Pentecost is not just an event that we commemorate; Pentecost did not just happen once and for all, fifty days after Jesus’ resurrection – no Pentecost happens each and every day. The Father pours forth the Holy Spirit upon all those who are cut to the heart by the Gospel, upon all those who come to repent and believe that Jesus is Lord; in our baptisms the Holy Spirit is poured out, in our life together as the Church the Holy Spirit is poured out, in our meditation on Scripture the Holy Spirit is poured out, in our lives of private and corporate prayer the Holy Spirit is poured out, at this table the Holy Spirit is poured out, as we go out into the world as witnesses to Jesus the Holy Spirit is poured out. Let us embrace our identity as a ‘pentecostal’ people, let us embrace our identity as a ‘pentecostal’ church.
Coming together over the last five years is a testament to work of the Holy Spirit here at Grace, a testament to the desire of this church to witness to Jesus Christ, to be a church shaped by Pentecost, a church shaped for witness to this area of south Scarborough. But…. we cannot stop there, we cannot think that we have arrived, that we can rest from the labours that God has set before us, we cannot think that our witness has ended. We need to continue be a church shaped by Pentecost, we need to be a church that is willing to witness to the power of God we have come to know in the crucified and risen Jesus. Each of us has a part to play in witnessing to Jesus, each of us bears a responsibility for sharing God’s story. If we want to be part of God’s thriving church here in South Scarborough – I say part of it, because there will be a Church whether we are part of it or not – then we have to ready to share our stories of God’s Grace, we all have to be ready to share by word and deed our faith, to share our faith with those outside this church, with our friends and families, with our neighbours, with strangers we meet.

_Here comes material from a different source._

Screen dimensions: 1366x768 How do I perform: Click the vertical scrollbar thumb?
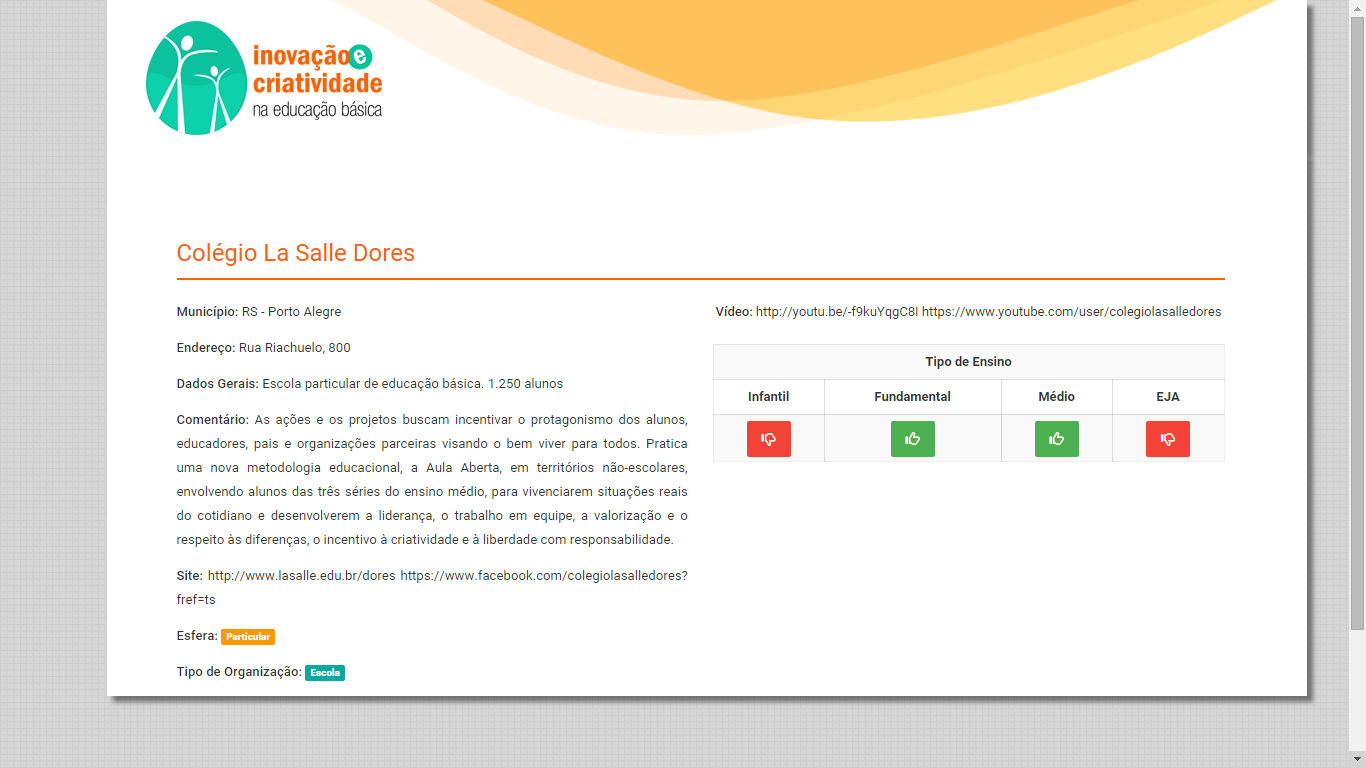[x=1357, y=320]
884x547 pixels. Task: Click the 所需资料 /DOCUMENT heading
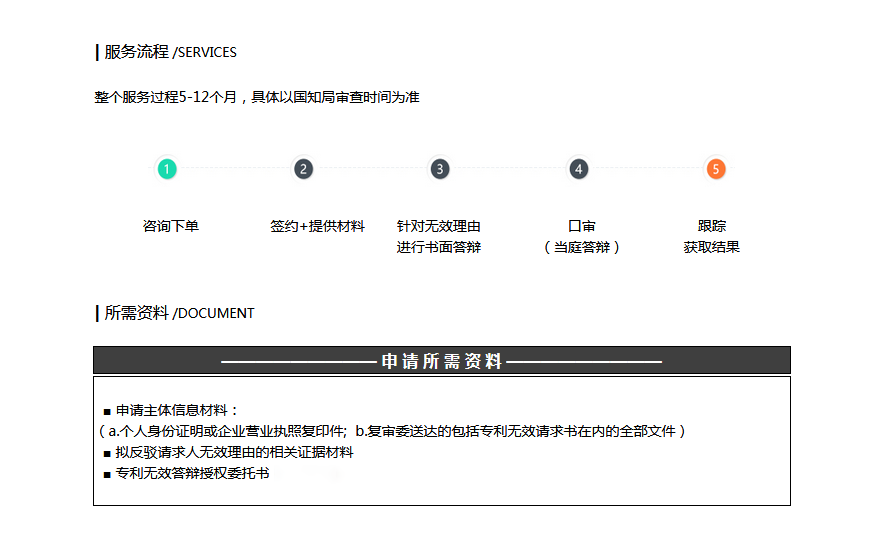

All of us – that includes Andrew, Ron and I, but each and every one of us here shares the responsibility equally – are called, as our Scriptures say to “always be prepared to give the reason for the hope that we have” (1 Peter 3:15). I’m sorry to say, but none of us are exempt – right in the middle of our Baptismal covenant (a covenant we reaffirm throughout the year) we affirm, that we will “proclaim by word and example the Good News of God in Christ”. And while that can seem like a daunting task, God also promises in Scripture that at that time “the Holy Spirit will teach you what you should say.” (Luke 12:12) And perhaps the best way to learn the virtue and practice of Christian witness is practice amongst ourselves, to share our stories with one another to witness to one another the great deeds of power that we have experienced at the hands of God, to witness to one another the faith we share (or perhaps want to share) in Jesus Christ.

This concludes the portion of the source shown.